Manchester City Puts 3Key Crypto Deal on Hiatus Due to Lack of Proper Due Diligence

Growing concerns about the association between professional soccer teams and immoral partners have increased over the years, most recently forcing Premier League franchise Manchester City to put its newly minted partnership with 3Key Technologies, a crypto start-up, on hiatus while more information is needed to establish the company’s credibility.

With many crypto companies proving dodgy from the start, Manchester City came under fire after it was found out that three of the alleged executives representing 3Key had no digital presence whatsoever, indicating that the company may not be entirely genuine.

Putting the 3Key Deal on Hiatus

Pushing a dodgy company in the eyes of hundreds of millions of soccer fans could prove a dangerous precedent, prompting City to temporarily revisit its alliance with the entity. However, it also raises another red flag, and particularly how diligent companies are when conducting their background checks prior to striking partnerships with companies in the crypto space.

Often not fully regulated, if at all, crypto firms have been entering the world of sports at a quick pace. Crypto.com purchased the naming rights for the Staples Center in Los Angeles for a whopping $700 million.

Worrying in the case is not only City’s apparent nonchalance towards the lack of transparency in the matter, but also the fact that it was fans who did a rudimentary search to establish that 3Key lacked any consistency in their reported corporate structure, prompting the sudden divorce last Friday.

Manchester City released a statement in which it confirmed that it would need to conduct further research into the company, and while that lasted, it would need to temporarily suspend all partnerships until after further checks are completed:

“Prompted by the club’s interactions with 3Key Technologies in recent days, Manchester City is now conducting further inquiries regarding 3Key Technologies, and the partnership has been suspended pending satisfactory resolution to all of those inquiries.”

Fans Are Not Hot on Token Partnerships in Soccer

There seems to be growing and justified discontent towards partnerships that involve NFTs or fan tokens.
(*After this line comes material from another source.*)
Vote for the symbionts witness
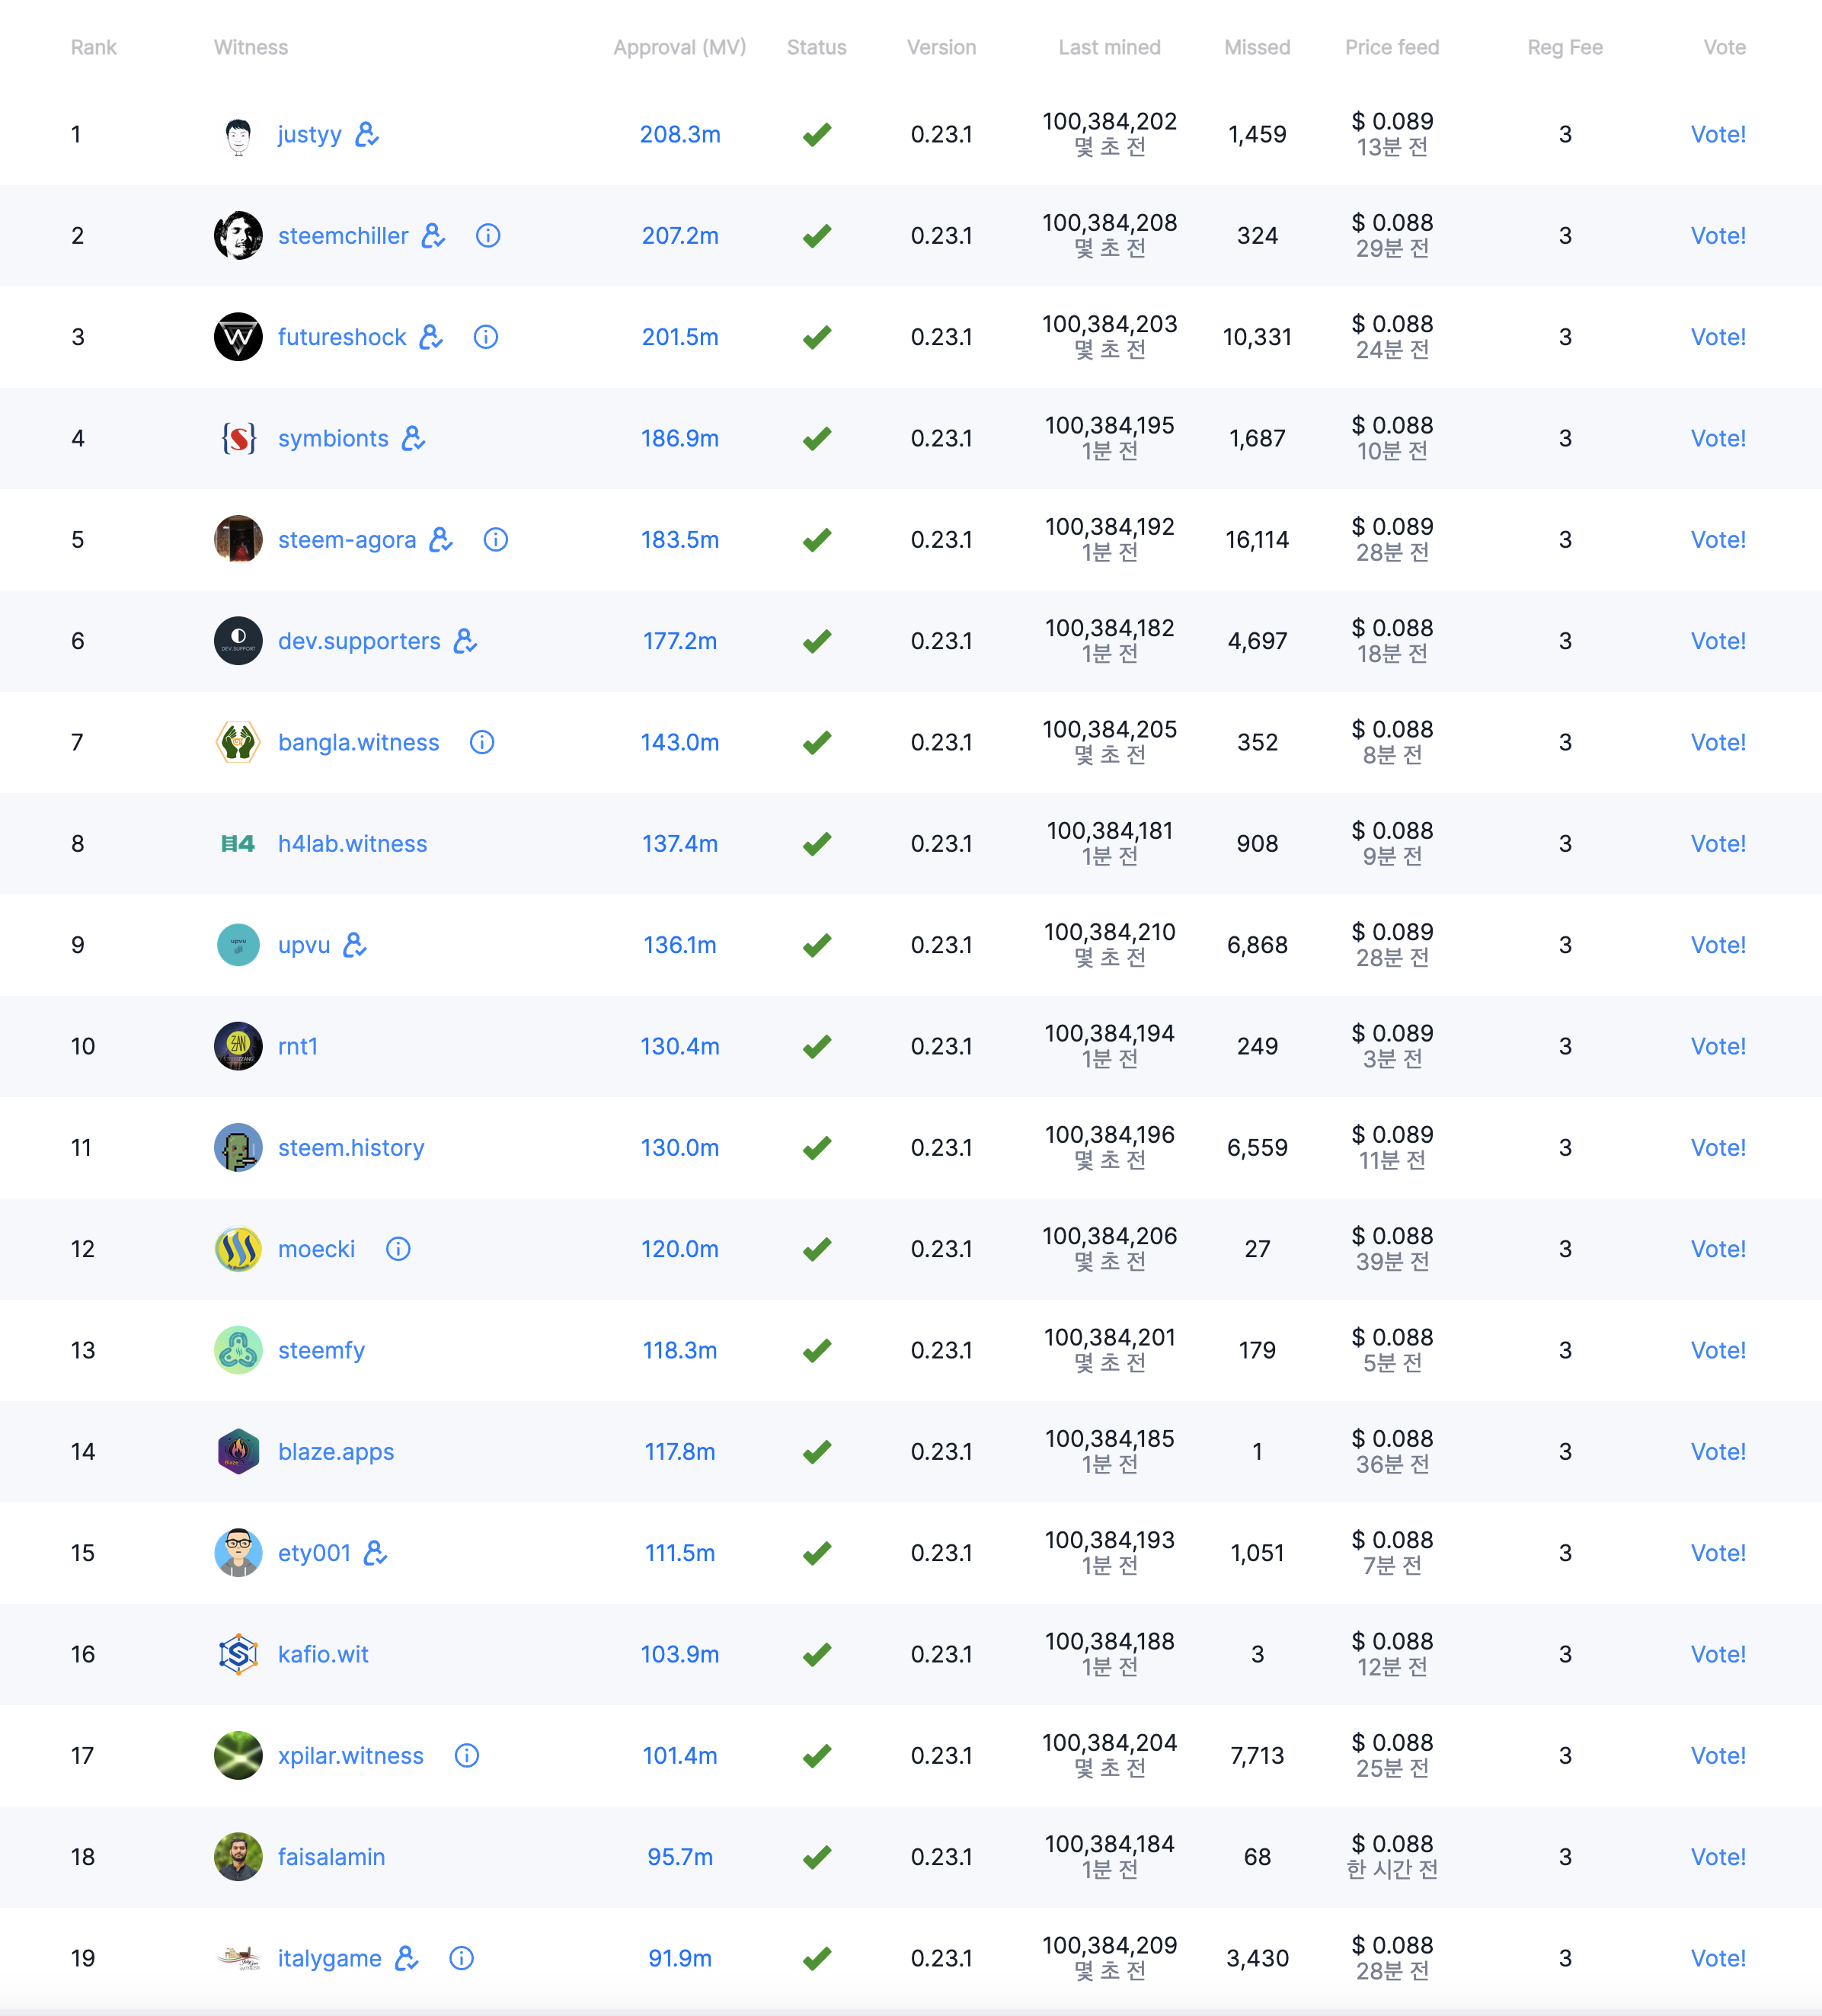This screenshot has width=1822, height=2016. click(x=1718, y=438)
According to the Football Supporters Association, fans often feel “taken in” by such initiatives, as clubs seemingly rely on fans spending on paraphernalia that adds no real value to the fan experience.

Socios.com has been the leading platform in those matters, but also the most credible one too. The company has been able to enter the world of soccer from a completely different angle, offering a collectible trade card game instead of pushing its offer too aggressively or being linked to gambling.

The company has established deep roots with some of the world’s soccer elite, including becoming the official engagement partner for La Liga and rebranding Argentina’s Primera Division to Torneo Socios. 

Many soccer clubs have been opting for gambling partnerships as they usually allow clubs to stay competitive and generate additional revenue they need to scale or maintain operations. Overreliance on gambling sponsorships has become a hot talking pot between legislators and regulators, with the British public, for one, generally disapproving of those.

Most recently, we reported that Fulham FC signed a partnership with Asiabet33, becoming the official betting partner of the team for the Asian market throughout 2021/2022. With the onus now falling on clubs to “clean up” their act, crypto companies are slowly taking over advertisement space and sponsorships space. However, due diligence is always advised.